20 July 2013 | AlsExGal
Rather inane romantic comedy ...
... and exhibit A as to why both Dick Powell and Olivia De Havilland ultimately fled from Warner Brothers for meatier roles. Still, it has its good points.
Maggie Richards (De Havilland) has just had a fight with her mother about not wanting to go to Newport for the summer, like most rich mothers and daughters did back in the day. As a result Maggie flees the scene by borrowing the valet's car and doesn't get far before she realizes she's out of gas. She stops at a gas station, lets the attendant (Dick Powell as Bill) fill up her car, and then tells him to "charge it", claiming to be the daughter of a wealthy man. The car isn't hers, she has no ID, and the money would come out of Bill's pocket if she never comes back, so he insists she return the gas or cough up the money, which she doesn't have since she ran out without her purse. When she tries to flee, Bill makes her make up the beds in all ten bungalows of the accompanying motor lodge to pay the bill, and hits her on the dernier with a broom when she tries to escape. Humiliated, Maggie vows revenge, but back home Dad (Charles Winninger) just is not interested in getting involved in this petty scrape.
Maggie returns the next day and gives Bill what he wants - a completely fabricated story about how sorry she is and tells him she is really wealthy Maggie Richards' maid.

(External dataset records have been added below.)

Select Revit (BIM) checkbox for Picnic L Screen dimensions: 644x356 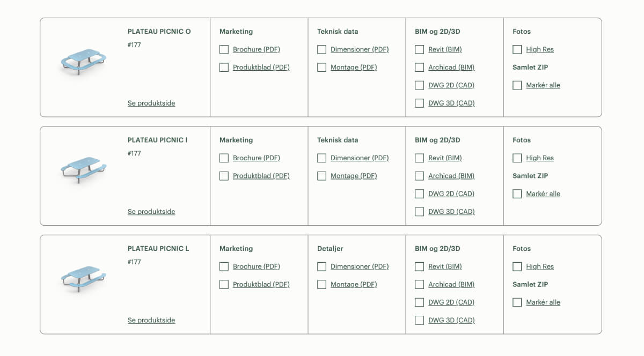420,266
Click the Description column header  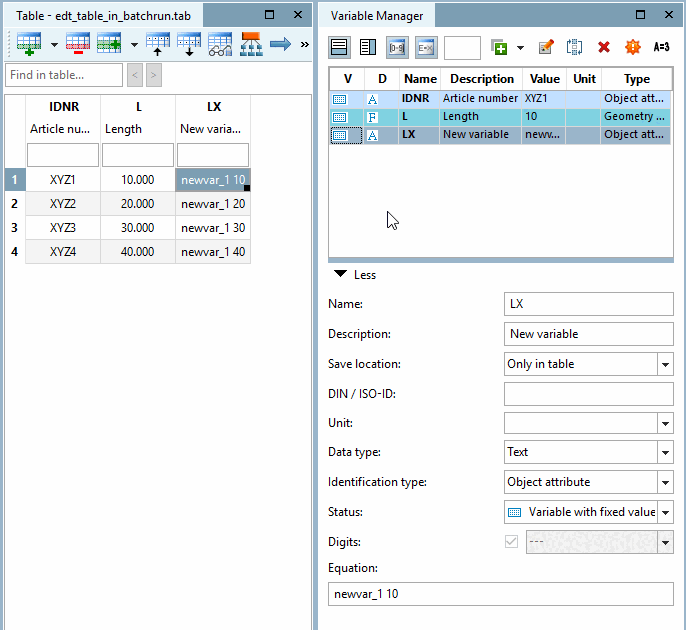click(481, 79)
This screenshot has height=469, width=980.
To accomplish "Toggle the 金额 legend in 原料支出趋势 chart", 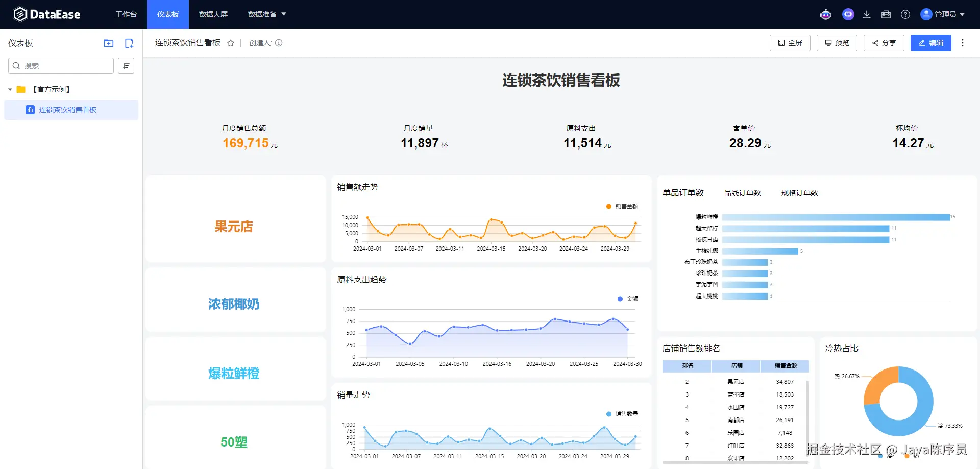I will click(628, 299).
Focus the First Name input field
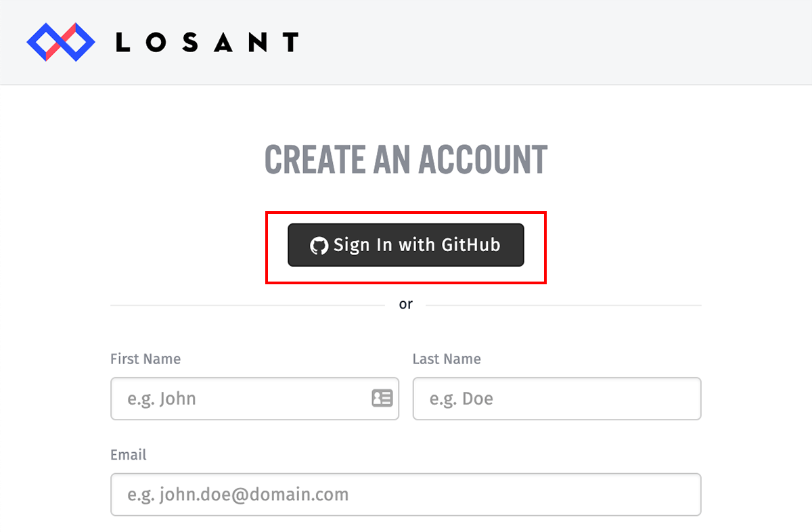Image resolution: width=812 pixels, height=532 pixels. 244,398
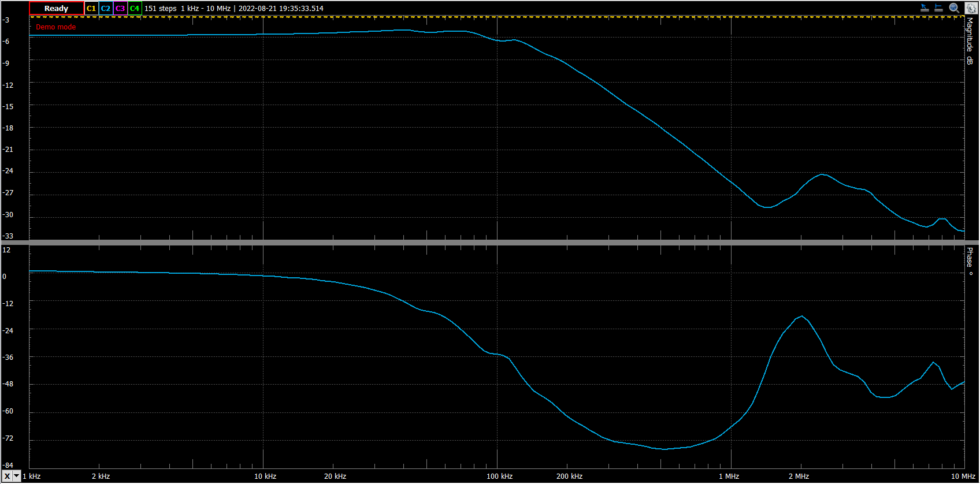Image resolution: width=980 pixels, height=484 pixels.
Task: Open the dropdown arrow beside X button
Action: [17, 476]
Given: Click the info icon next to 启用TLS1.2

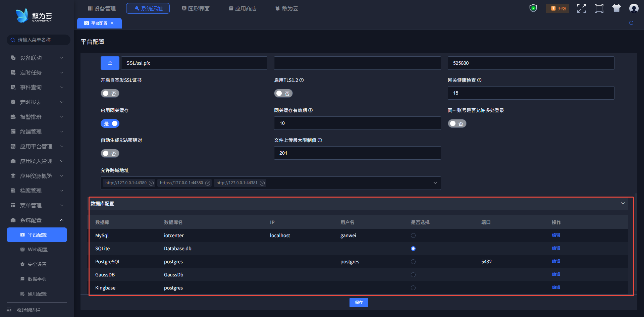Looking at the screenshot, I should [x=302, y=80].
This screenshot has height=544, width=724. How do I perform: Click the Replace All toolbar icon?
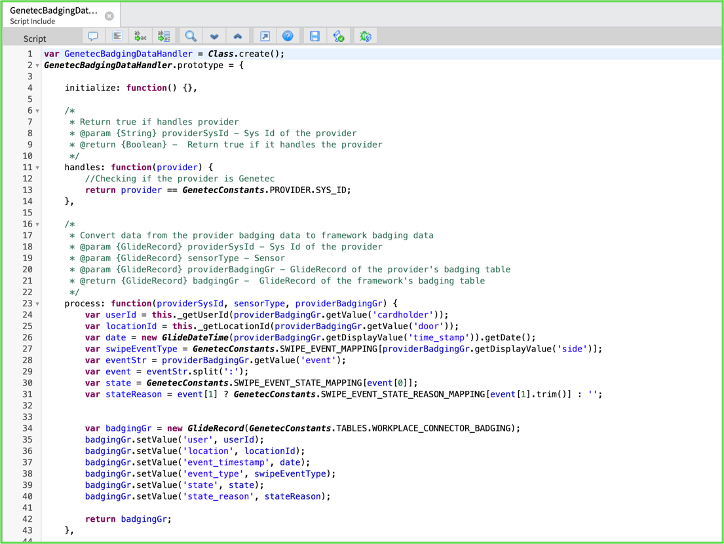point(164,36)
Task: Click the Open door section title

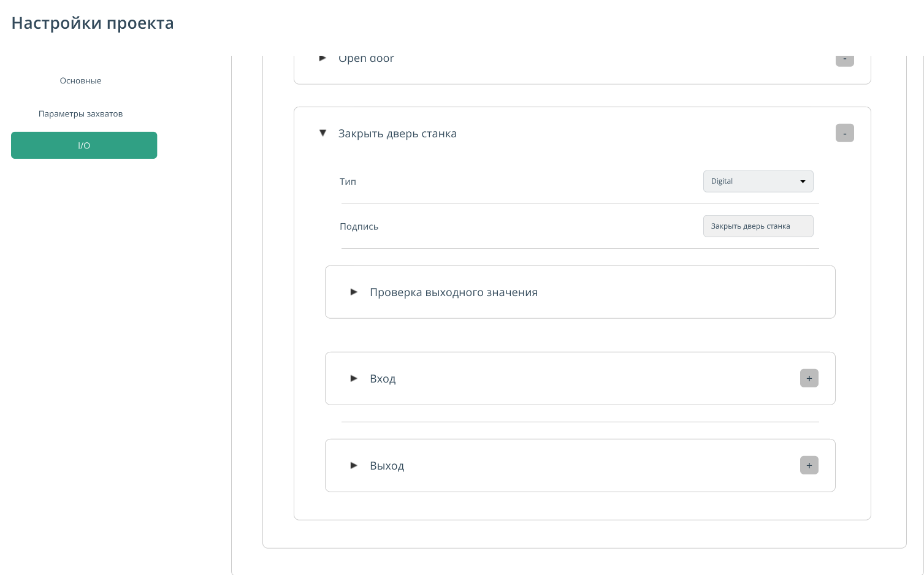Action: tap(366, 59)
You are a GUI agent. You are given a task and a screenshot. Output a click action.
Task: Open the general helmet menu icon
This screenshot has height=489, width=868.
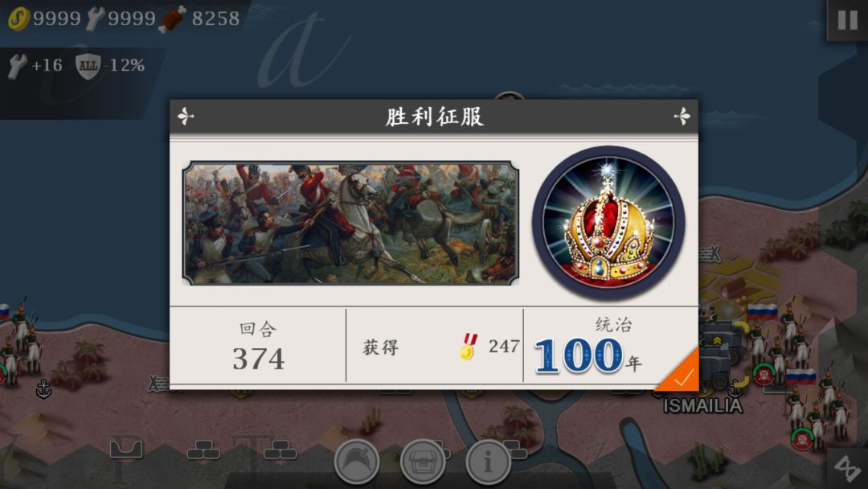357,462
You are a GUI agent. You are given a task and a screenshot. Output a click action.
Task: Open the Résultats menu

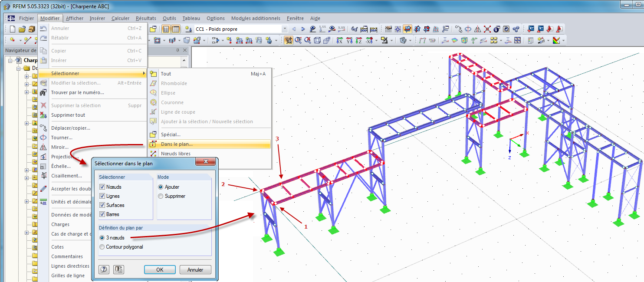145,18
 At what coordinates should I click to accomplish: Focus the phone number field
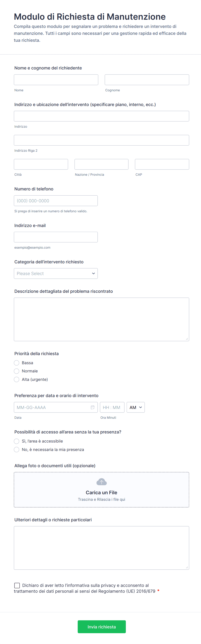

Bill buys this, dates her, and she tells him the password to get in to see Mr. Richards (Maggie's father), head of Federal Oil and Gas who might back his idea about building motor courts along with his company's gas stations. That password, however, was Mr. Richards' nickname in the oil fields when he started out in the business, plus Maggie knows her dad is really riled by strangers taking advantage of a password meant for old friends - much like a telemarketer calling an unlisted number. Mr. Richards gives Bill the business alright, but not the business Bill was hoping for. Maggie has her revenge, but she's starting to care for Bill and feel pangs of conscience about what she's done, but not before she has enlarged the ruse to ridiculous proportions so that if Bill finds out, she'll probably never see him again. How does this all work out? Watch and find out.
This could have been a better comedy, and it is pleasant enough as is, but there are some real inanities thrown into the situation, some funny some tiresome. One of funny parts is having Penny Singleton as the maid and Maggie switch roles for an evening. Penny is just perfect as a girl all dressed up like a plutocrat's daughter, but still with a working class demeanor and a rather limited and slanged vocabulary. This was the last film she did before she became famous as Blondie and she shows some of that comic flair in this film. The tiresome part of the film has to do with Mr. Richards, supposedly a self-made man, wanting to waste the day away with fifteen cent bets boxing, wrestling, and fencing his valet who always bests him. It's just not funny and seems out of character for a self-made man who had to be hard charging to get where he was. Why would he want to waste his time with such a silly pursuit? Recommended for fans of De Havilland and Powell, and for those great character actors who always added a touch of spice to these 1930's films.